» **RECORD EXCERPTS**:
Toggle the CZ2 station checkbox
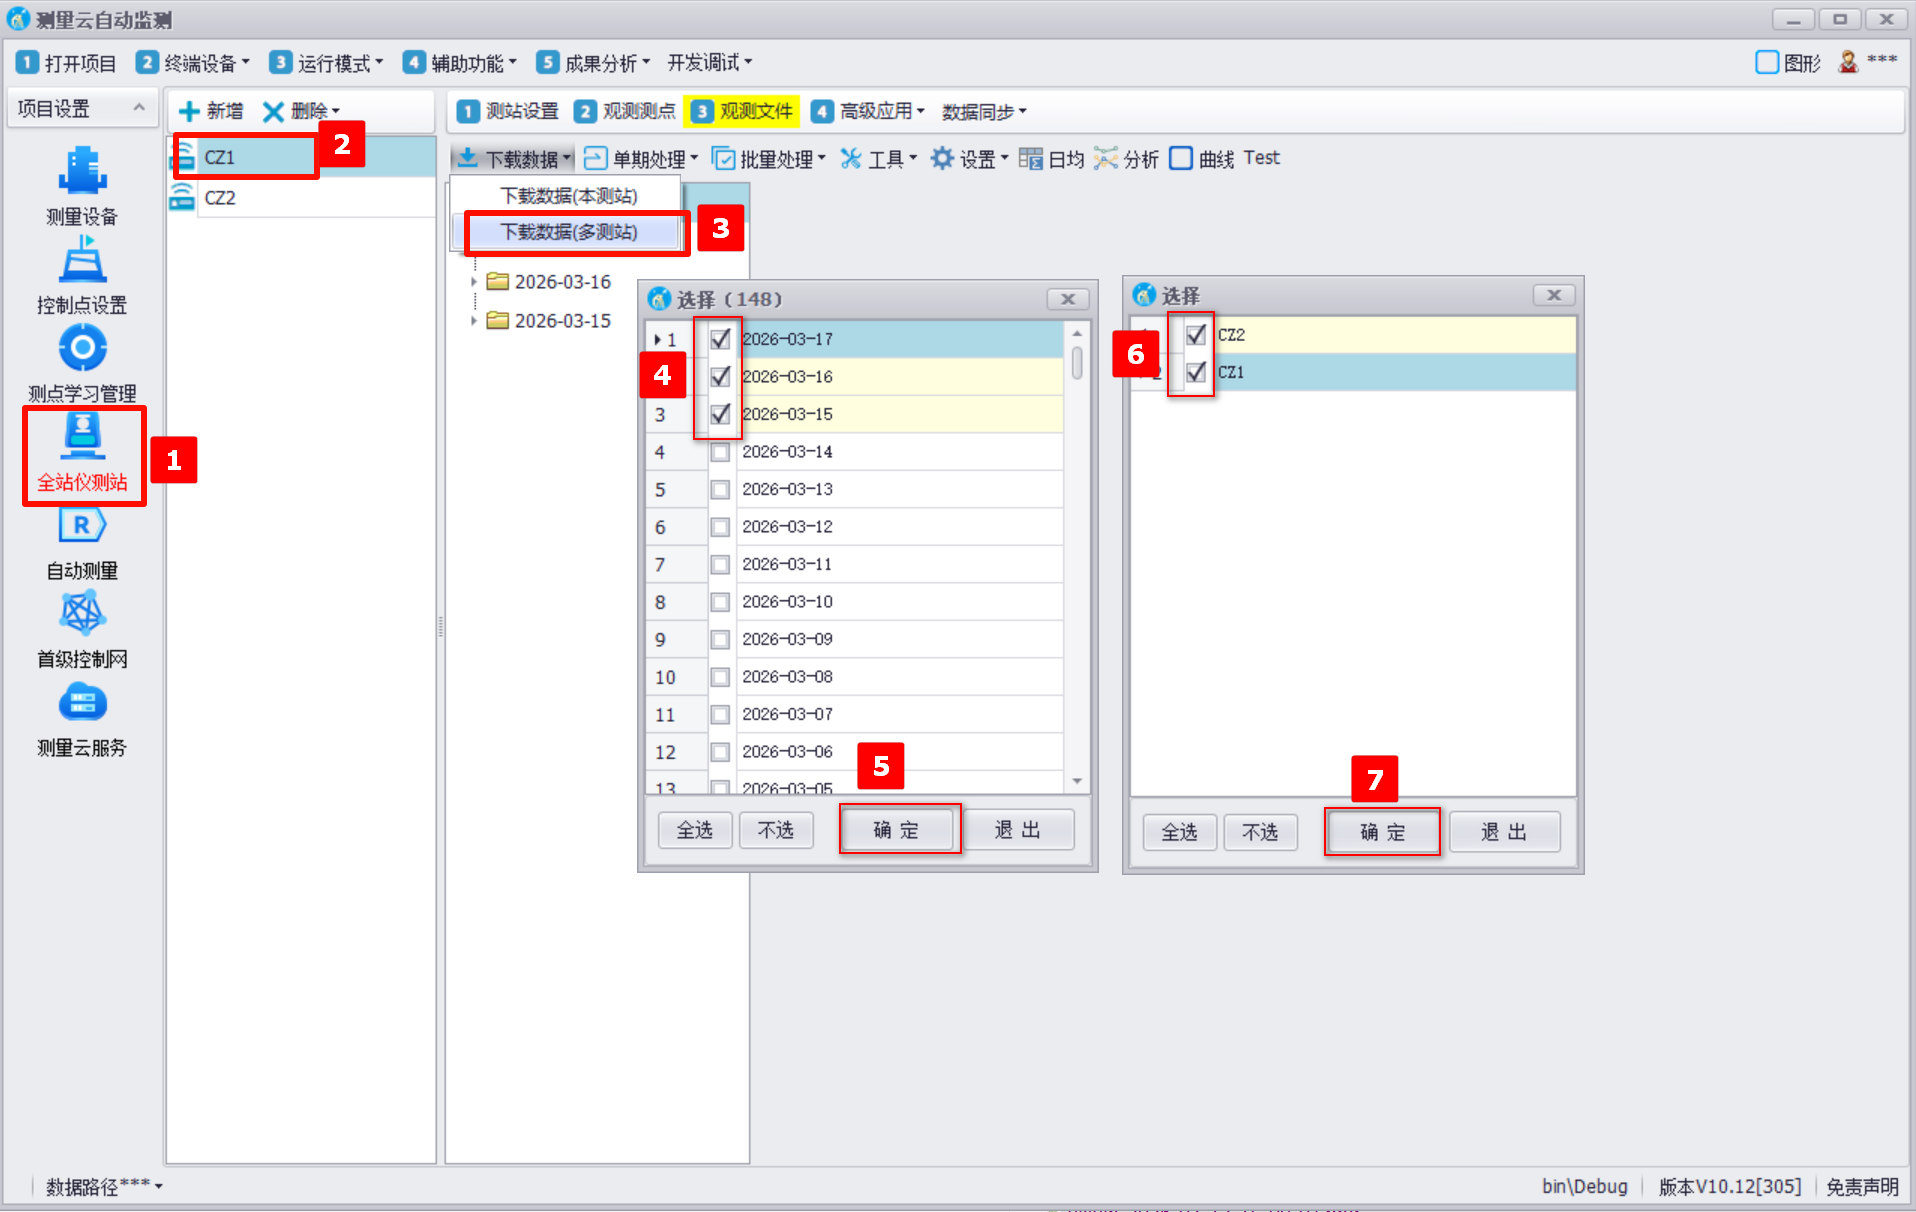tap(1196, 335)
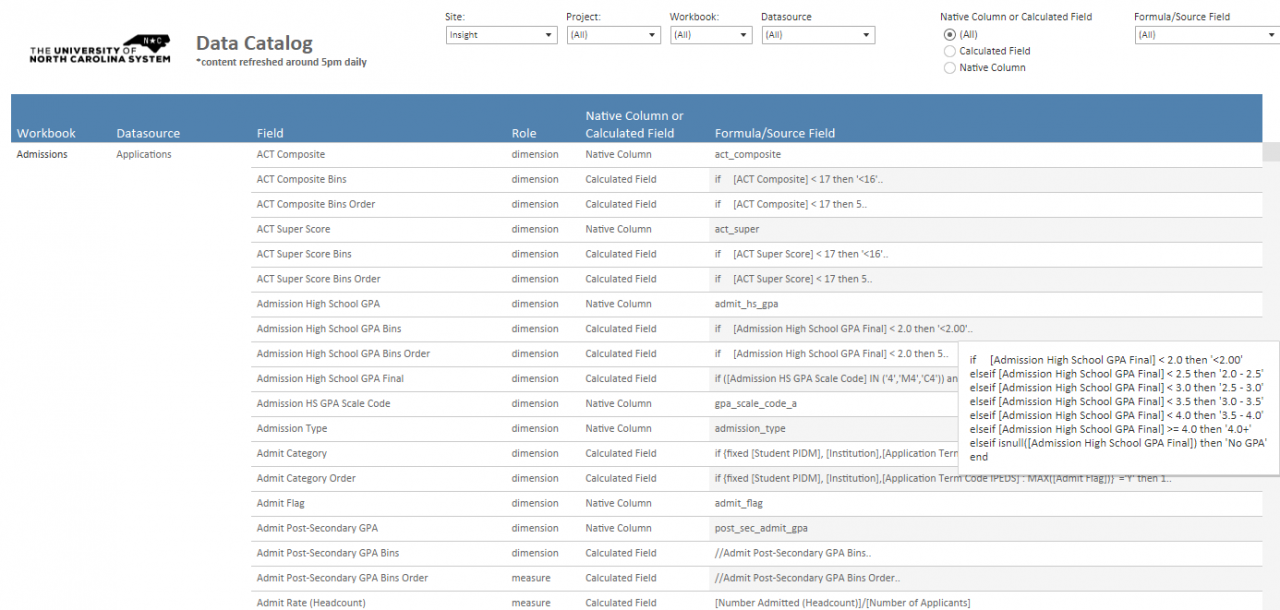This screenshot has width=1280, height=610.
Task: Open the Datasource filter dropdown
Action: click(818, 34)
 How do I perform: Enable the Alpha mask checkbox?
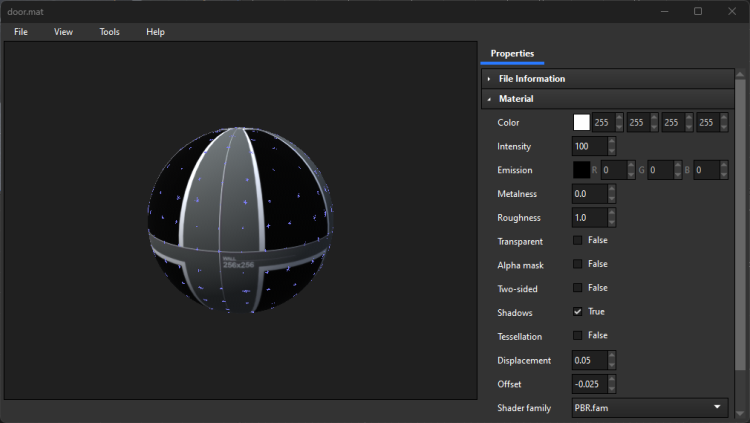[578, 265]
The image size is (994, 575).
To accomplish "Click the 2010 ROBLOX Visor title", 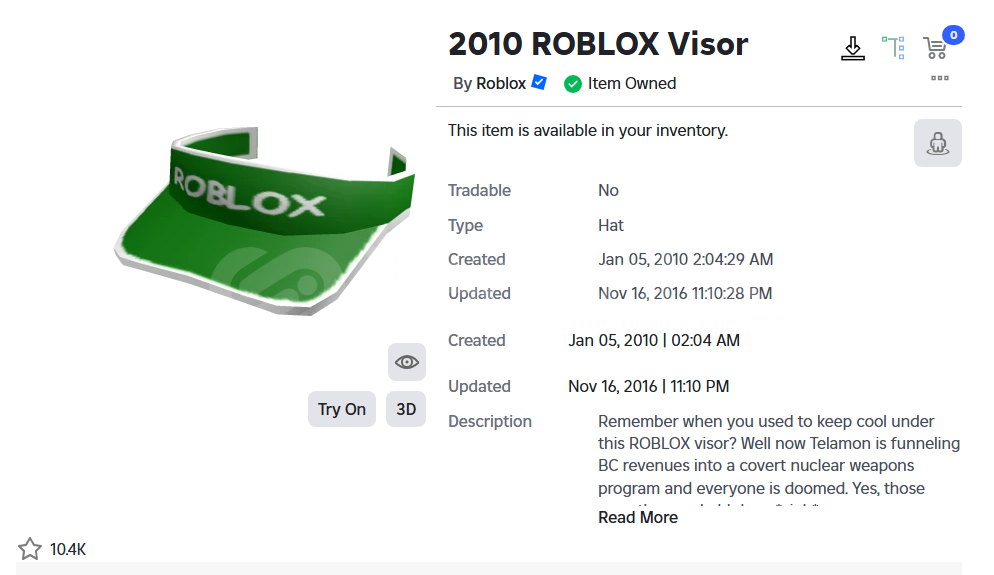I will click(598, 44).
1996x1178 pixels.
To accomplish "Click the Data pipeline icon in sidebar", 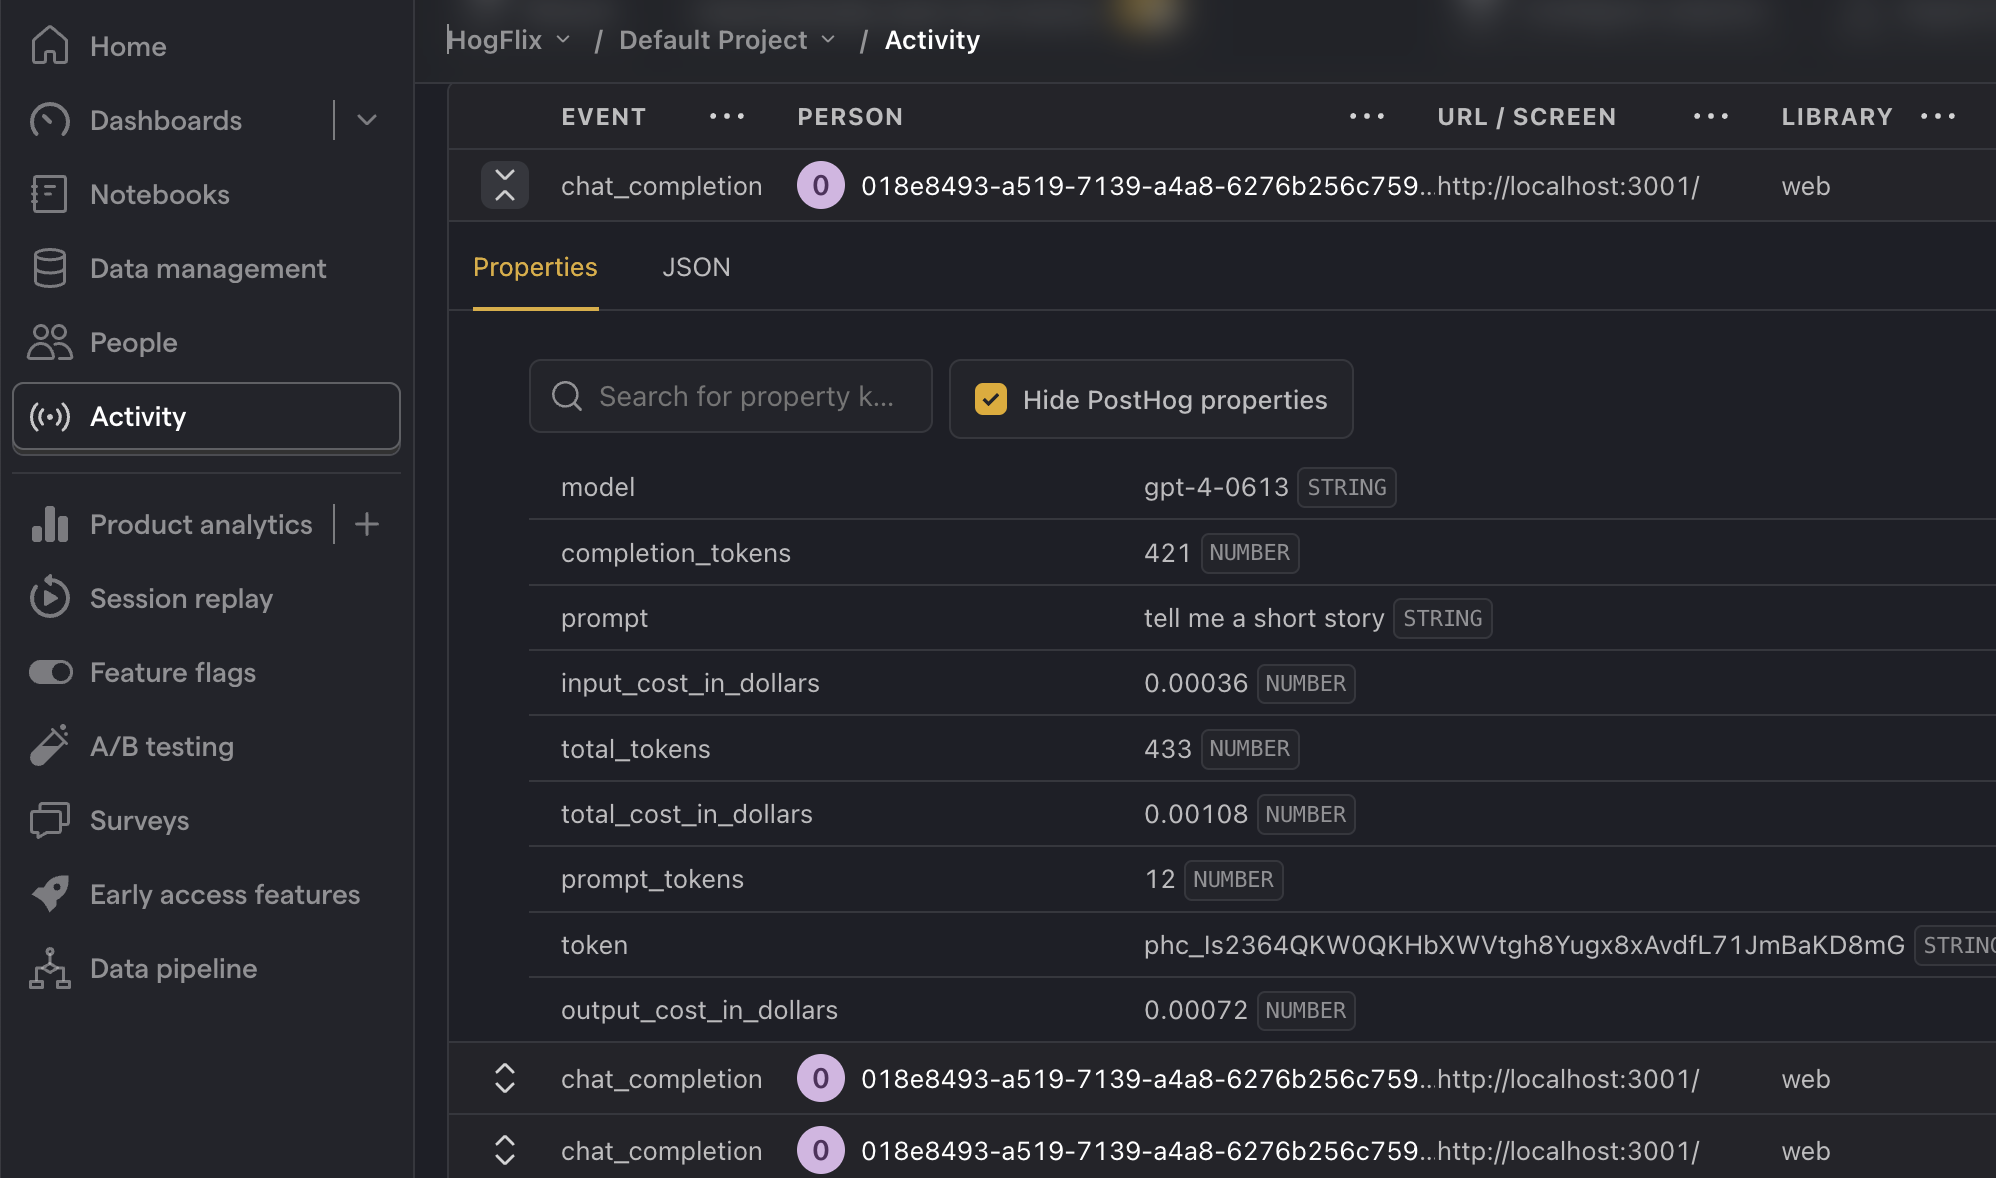I will pyautogui.click(x=50, y=968).
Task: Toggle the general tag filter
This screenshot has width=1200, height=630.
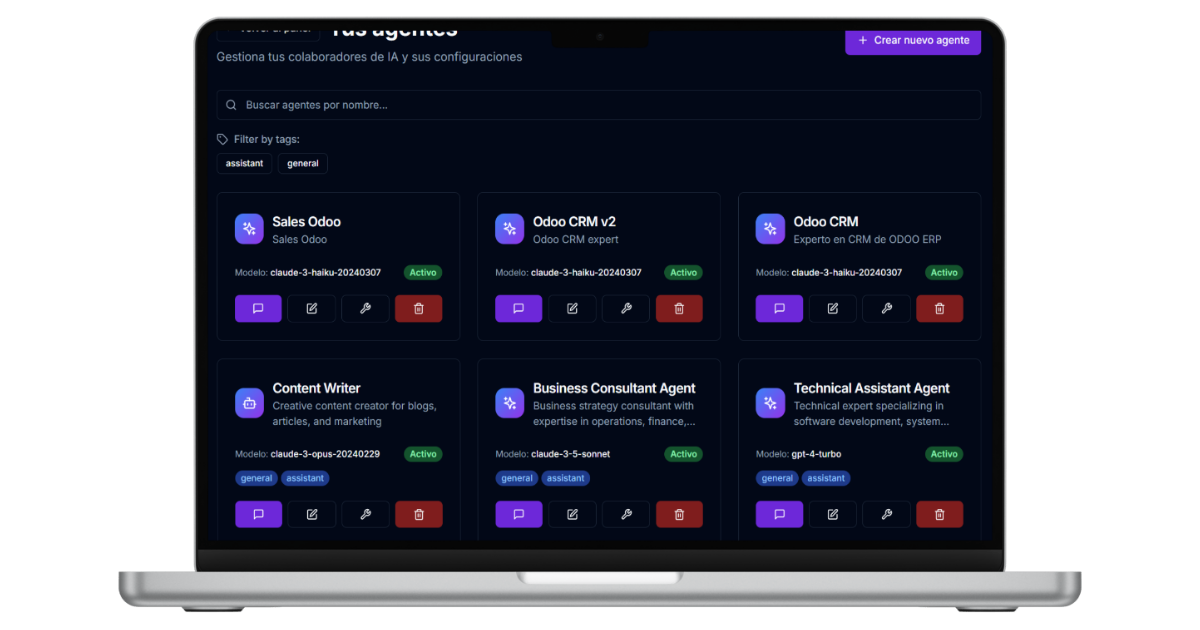Action: 302,163
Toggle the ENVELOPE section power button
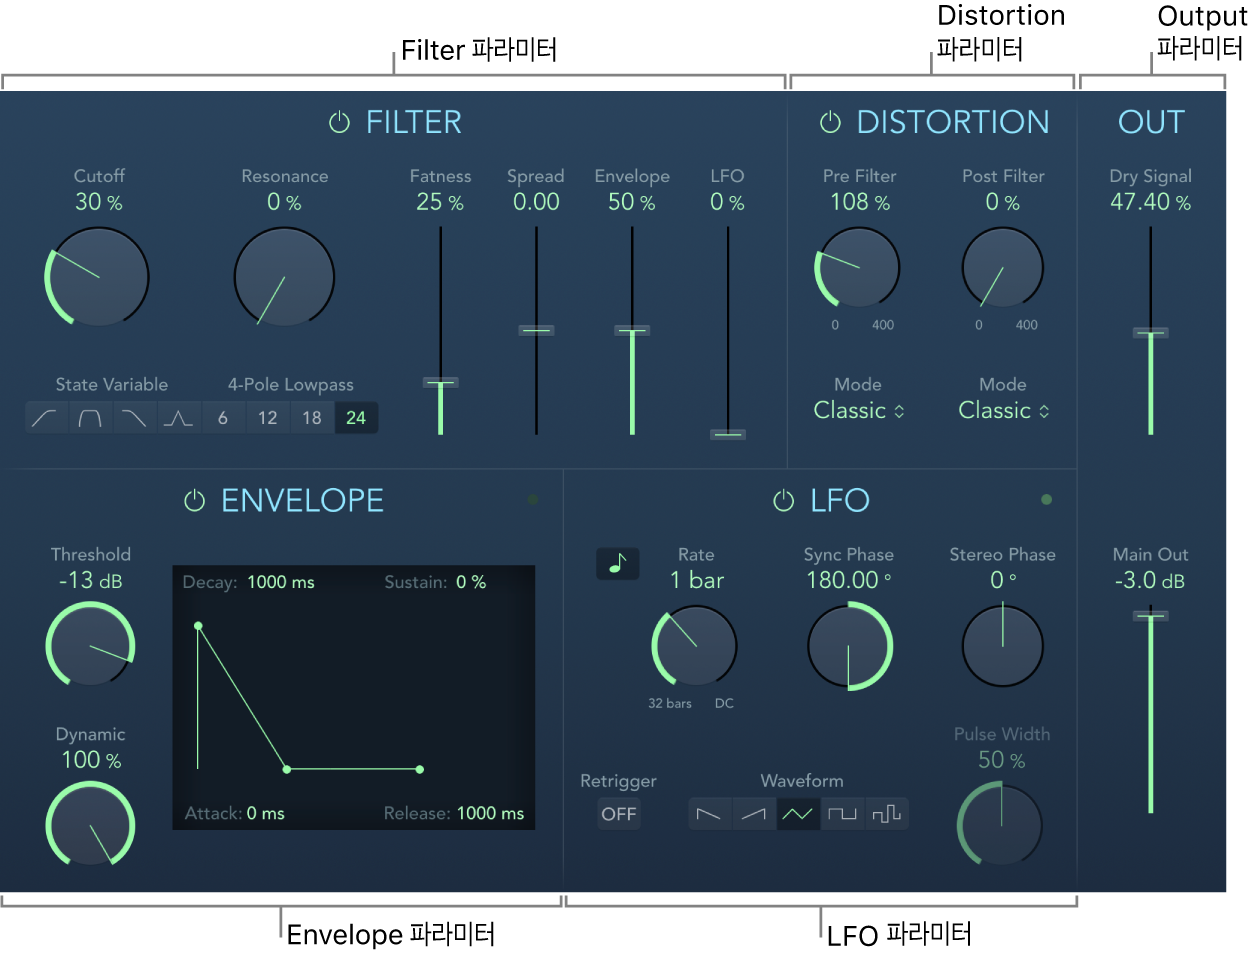 click(x=195, y=500)
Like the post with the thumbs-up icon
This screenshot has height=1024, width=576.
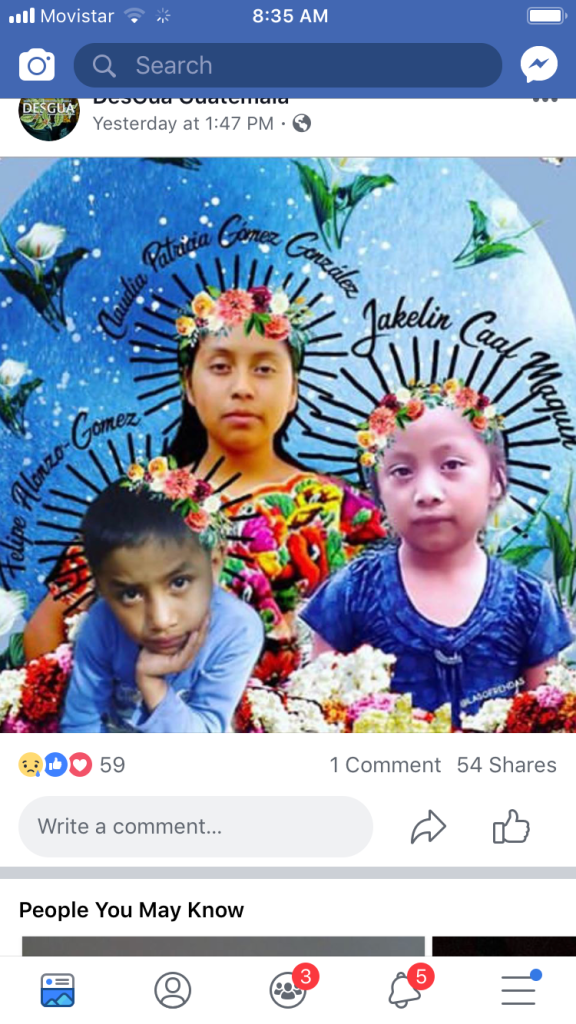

» **INSTRUCTIONS TO FOLLOW**:
The lines running from the one with "Like the post with the thumbs-up icon" to the close of the material above are to be retyped exactly; no picture is to be included.

» **EXPECTED OUTPUT**:
Like the post with the thumbs-up icon
This screenshot has height=1024, width=576.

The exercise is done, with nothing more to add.